-- What to produce --
Search the lines of the records for the word "computer", and copy every line that has it.

•••

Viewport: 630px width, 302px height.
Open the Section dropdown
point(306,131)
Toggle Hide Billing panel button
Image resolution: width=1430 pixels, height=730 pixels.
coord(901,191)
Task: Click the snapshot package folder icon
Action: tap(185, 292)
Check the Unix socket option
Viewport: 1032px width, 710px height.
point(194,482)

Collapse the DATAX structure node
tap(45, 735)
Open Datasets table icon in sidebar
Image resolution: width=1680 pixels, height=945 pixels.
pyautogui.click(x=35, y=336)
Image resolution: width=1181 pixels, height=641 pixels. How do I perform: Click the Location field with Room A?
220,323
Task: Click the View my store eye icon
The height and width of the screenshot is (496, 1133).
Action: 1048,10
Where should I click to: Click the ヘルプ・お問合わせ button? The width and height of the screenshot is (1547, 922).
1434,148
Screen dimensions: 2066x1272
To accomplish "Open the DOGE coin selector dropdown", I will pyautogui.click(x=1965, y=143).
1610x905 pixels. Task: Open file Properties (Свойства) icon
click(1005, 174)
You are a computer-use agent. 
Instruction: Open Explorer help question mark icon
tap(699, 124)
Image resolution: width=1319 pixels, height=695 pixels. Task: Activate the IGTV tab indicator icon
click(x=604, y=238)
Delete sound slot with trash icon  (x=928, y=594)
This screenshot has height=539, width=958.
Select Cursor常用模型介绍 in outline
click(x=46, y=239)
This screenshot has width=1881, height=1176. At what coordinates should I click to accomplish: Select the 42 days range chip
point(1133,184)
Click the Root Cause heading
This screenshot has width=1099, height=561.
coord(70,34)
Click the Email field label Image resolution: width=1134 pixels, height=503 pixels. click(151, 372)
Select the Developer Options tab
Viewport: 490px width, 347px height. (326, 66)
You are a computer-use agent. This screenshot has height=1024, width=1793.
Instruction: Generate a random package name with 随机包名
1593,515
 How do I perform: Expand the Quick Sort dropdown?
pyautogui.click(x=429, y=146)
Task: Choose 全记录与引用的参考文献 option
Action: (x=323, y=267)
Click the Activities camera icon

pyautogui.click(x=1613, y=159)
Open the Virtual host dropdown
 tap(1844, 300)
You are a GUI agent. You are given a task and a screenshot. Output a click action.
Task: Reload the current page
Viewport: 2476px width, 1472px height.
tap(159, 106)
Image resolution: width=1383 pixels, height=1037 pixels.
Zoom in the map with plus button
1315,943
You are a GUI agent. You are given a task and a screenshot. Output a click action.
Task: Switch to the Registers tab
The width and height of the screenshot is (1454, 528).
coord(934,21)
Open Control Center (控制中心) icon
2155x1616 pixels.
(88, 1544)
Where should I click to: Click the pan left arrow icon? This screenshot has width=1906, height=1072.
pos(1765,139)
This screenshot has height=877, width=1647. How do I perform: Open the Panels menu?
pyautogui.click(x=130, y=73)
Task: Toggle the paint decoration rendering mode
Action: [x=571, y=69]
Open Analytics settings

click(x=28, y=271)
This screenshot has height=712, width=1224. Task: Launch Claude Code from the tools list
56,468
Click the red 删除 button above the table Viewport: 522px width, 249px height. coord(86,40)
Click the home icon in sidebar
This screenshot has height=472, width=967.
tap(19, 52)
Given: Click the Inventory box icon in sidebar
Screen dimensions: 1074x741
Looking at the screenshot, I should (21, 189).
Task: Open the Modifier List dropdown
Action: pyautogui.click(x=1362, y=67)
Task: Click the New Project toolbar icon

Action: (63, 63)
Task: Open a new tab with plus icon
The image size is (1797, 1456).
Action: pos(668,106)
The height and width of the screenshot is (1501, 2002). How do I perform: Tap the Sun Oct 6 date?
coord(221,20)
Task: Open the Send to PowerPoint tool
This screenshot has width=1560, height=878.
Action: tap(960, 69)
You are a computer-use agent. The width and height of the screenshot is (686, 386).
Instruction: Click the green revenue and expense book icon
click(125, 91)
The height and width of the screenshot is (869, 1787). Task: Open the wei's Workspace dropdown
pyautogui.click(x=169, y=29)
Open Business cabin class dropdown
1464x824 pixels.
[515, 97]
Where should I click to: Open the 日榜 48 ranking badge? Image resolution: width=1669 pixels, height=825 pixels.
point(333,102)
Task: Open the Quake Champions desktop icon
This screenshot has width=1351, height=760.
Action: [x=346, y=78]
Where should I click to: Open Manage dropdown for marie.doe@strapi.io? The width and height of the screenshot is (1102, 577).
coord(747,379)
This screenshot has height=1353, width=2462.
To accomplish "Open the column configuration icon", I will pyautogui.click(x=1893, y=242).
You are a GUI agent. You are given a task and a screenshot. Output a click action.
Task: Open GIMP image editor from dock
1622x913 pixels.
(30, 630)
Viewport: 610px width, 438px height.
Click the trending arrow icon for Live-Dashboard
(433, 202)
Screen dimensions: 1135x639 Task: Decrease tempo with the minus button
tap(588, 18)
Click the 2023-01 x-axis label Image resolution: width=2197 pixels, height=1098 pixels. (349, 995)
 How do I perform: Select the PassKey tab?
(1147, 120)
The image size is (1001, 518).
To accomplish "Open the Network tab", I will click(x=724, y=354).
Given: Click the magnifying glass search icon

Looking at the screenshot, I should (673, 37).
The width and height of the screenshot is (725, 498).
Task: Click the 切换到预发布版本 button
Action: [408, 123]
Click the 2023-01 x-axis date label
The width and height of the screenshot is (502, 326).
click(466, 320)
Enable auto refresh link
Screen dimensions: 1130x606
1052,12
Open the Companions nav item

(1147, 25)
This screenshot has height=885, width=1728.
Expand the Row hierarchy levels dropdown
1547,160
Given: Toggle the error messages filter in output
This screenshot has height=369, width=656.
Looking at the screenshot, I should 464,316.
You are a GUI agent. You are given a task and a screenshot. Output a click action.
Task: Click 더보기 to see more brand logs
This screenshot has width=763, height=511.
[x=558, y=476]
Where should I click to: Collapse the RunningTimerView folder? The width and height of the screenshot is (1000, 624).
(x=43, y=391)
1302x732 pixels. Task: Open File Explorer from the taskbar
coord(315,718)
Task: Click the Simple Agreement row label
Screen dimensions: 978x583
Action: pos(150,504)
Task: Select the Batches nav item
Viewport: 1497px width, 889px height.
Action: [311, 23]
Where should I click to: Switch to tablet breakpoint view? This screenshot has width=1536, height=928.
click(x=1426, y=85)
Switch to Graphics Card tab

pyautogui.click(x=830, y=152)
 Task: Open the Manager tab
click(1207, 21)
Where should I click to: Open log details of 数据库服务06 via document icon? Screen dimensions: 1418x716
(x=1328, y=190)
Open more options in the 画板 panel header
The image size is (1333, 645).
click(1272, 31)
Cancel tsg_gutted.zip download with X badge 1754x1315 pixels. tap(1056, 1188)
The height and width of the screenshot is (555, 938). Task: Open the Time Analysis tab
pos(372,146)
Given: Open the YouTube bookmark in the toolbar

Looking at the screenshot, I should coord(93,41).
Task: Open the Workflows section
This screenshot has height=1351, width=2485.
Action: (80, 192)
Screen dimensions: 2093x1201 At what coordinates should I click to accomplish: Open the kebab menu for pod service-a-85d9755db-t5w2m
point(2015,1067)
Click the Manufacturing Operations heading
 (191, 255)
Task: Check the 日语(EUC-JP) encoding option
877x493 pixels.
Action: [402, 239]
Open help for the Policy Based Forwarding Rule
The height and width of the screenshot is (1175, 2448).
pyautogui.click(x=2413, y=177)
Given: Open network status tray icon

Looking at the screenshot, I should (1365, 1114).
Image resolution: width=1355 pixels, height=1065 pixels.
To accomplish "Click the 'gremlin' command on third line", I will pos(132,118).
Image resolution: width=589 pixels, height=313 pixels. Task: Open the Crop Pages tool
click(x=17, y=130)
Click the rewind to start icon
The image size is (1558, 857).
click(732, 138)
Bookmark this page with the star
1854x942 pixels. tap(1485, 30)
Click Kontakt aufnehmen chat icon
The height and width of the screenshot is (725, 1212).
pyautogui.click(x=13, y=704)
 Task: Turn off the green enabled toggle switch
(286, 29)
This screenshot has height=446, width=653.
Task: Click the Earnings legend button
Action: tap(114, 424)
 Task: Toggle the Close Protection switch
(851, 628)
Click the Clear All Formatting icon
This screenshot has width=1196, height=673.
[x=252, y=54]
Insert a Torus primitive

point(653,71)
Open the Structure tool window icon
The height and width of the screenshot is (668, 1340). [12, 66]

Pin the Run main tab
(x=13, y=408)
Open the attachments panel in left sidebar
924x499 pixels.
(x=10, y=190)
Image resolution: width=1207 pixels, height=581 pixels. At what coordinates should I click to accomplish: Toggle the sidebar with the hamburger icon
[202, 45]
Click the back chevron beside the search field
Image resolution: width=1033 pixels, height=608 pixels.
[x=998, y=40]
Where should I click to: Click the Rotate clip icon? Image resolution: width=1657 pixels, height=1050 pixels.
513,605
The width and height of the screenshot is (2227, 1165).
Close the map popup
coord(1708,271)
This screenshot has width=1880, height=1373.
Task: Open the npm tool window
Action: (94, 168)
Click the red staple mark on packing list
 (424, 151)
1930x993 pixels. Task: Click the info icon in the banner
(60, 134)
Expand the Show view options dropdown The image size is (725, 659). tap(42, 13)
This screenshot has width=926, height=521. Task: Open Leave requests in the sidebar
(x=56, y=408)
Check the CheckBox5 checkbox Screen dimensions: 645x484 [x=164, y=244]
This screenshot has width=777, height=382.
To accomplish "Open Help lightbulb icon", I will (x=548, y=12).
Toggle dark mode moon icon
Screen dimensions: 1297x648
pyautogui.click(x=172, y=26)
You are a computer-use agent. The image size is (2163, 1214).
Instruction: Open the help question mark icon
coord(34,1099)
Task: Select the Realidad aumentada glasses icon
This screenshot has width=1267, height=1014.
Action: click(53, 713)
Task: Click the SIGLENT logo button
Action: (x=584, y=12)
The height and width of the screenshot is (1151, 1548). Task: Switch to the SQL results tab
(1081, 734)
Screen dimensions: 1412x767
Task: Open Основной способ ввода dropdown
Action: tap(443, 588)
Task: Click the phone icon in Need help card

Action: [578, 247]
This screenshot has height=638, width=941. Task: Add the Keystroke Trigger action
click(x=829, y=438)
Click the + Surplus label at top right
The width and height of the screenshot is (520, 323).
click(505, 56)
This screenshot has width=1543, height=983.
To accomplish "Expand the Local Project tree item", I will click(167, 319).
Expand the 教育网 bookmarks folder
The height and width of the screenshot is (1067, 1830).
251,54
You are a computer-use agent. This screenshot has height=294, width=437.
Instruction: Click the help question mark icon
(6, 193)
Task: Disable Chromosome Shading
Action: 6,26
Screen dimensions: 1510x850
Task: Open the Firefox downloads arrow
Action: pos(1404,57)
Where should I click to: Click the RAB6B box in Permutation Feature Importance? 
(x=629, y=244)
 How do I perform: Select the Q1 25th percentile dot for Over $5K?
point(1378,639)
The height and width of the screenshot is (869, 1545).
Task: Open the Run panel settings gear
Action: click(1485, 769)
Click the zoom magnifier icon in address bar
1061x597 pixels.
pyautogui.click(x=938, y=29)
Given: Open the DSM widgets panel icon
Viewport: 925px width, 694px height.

•••

-- Worked solution --
You are a computer-use agent. 
You are a computer-use agent. This screenshot has height=1024, width=1793.
You are a computer-use agent. The width and height of the screenshot is (686, 386).
You are a computer-use agent. The image size is (2163, 1214).
You are a computer-use agent. This screenshot has height=294, width=437.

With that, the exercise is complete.